- **What you should do**
Locate the word "button" in the data below, then copy every line that holds it.

[Stored items]
______

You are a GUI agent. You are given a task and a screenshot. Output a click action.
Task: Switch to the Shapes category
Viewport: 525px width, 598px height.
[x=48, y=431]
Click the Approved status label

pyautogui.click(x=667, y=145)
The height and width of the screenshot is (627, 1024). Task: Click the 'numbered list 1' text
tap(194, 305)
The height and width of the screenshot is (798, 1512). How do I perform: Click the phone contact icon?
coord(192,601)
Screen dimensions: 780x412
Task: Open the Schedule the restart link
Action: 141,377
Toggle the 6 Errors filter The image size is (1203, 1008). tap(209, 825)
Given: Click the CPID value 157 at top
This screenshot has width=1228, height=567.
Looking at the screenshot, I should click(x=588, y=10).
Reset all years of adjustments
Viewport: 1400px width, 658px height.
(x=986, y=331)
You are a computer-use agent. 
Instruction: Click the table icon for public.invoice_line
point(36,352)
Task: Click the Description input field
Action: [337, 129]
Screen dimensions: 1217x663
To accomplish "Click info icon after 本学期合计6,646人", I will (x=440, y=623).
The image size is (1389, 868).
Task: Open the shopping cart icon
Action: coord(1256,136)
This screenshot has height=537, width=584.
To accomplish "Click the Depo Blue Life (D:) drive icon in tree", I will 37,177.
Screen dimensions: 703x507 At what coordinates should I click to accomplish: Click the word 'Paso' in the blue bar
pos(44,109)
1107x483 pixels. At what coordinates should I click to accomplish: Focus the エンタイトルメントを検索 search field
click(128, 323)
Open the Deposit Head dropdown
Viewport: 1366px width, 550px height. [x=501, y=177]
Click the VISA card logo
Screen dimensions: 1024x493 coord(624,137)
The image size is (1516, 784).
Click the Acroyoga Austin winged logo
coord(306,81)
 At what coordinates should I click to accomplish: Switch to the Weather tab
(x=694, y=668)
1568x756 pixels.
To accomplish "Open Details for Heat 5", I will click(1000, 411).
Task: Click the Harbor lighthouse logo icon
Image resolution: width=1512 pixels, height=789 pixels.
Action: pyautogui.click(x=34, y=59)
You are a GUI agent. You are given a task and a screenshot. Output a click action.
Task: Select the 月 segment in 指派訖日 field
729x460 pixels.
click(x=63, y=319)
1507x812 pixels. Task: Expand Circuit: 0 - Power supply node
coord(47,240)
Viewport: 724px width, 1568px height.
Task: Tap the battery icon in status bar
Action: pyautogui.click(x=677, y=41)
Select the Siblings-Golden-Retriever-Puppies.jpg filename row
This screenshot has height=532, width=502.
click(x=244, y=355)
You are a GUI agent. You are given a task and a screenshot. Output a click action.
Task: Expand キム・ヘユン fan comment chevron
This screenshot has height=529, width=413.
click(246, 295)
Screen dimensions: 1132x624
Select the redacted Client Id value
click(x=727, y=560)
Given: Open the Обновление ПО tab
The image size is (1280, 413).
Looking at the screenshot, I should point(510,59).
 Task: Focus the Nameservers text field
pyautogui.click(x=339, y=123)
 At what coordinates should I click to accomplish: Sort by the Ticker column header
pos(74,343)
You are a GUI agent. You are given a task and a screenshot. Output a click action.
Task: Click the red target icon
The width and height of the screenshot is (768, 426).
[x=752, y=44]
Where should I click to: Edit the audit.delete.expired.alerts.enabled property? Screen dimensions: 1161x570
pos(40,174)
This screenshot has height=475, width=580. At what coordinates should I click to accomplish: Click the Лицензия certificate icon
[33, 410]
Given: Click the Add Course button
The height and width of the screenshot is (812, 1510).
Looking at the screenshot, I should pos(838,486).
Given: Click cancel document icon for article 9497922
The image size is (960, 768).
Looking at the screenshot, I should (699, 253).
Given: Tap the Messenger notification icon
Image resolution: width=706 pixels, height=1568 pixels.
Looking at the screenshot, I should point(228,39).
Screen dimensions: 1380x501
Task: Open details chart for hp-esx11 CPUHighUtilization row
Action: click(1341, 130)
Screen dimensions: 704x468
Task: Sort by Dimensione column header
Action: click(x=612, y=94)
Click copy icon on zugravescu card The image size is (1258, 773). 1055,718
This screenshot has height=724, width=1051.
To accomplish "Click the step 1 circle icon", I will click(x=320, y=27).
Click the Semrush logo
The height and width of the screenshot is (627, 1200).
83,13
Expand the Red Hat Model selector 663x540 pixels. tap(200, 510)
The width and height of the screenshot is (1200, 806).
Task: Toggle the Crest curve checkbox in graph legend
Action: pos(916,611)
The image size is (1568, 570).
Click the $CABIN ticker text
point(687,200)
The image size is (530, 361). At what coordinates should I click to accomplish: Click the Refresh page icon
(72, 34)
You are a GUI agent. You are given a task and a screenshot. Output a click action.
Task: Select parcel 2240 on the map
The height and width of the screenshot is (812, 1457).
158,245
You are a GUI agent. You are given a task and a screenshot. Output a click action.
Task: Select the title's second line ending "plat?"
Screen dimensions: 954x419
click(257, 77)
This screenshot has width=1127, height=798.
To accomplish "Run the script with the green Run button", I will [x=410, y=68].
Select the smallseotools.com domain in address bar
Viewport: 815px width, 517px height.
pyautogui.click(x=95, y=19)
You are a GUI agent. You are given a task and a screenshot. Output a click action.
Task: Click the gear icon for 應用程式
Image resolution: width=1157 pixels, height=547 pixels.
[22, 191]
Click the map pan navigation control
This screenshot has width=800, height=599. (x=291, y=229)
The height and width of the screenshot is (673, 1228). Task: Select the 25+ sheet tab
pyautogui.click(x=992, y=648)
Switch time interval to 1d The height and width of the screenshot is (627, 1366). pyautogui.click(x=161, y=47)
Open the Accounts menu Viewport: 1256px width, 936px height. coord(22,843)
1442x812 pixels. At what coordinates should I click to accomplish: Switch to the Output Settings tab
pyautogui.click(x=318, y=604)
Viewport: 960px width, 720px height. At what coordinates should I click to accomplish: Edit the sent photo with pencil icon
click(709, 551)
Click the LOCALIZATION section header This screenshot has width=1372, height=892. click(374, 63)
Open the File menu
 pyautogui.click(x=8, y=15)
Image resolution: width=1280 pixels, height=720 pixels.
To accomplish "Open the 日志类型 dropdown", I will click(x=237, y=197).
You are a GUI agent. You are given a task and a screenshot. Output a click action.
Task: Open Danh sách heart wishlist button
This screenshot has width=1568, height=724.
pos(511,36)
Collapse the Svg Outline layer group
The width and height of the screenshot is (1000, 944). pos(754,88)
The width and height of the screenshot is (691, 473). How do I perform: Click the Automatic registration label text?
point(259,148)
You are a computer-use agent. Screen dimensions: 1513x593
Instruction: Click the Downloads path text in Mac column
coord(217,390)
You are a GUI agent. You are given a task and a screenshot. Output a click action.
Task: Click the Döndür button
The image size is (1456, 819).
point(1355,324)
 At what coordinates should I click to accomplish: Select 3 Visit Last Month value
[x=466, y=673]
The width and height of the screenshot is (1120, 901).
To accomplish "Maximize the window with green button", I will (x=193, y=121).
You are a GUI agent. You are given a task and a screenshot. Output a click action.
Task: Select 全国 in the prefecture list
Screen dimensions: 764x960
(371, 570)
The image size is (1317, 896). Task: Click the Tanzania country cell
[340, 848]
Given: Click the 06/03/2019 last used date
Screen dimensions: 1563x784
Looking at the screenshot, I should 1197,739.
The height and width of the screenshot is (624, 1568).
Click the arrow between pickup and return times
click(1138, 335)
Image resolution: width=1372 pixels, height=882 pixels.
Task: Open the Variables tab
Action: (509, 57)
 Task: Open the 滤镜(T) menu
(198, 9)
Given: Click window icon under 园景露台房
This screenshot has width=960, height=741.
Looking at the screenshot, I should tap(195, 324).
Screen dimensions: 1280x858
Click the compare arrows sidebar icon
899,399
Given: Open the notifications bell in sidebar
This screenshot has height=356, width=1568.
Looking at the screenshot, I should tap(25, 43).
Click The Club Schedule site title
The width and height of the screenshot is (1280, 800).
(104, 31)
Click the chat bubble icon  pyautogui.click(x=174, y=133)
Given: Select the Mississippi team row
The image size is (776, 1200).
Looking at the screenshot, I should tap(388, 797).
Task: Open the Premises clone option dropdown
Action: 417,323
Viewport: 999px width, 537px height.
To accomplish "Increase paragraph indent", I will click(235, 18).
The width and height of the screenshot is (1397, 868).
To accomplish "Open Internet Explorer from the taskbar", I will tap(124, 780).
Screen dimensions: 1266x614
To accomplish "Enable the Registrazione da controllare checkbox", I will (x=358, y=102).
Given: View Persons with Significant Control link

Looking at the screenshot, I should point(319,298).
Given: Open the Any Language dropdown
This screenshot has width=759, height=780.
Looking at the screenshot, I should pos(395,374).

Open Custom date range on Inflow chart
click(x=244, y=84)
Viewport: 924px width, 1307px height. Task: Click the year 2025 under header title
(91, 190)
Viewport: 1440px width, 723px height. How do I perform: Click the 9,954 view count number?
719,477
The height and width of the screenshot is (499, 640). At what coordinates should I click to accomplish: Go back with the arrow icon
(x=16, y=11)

______

- **Completed exercise**
Given: Click the Add Course button
To accomplish "Run the script with the green Run button", I will [x=410, y=68].
Task: Open Danh sách heart wishlist button
Task: Click the Döndür button
To accomplish "Maximize the window with green button", I will (x=193, y=121).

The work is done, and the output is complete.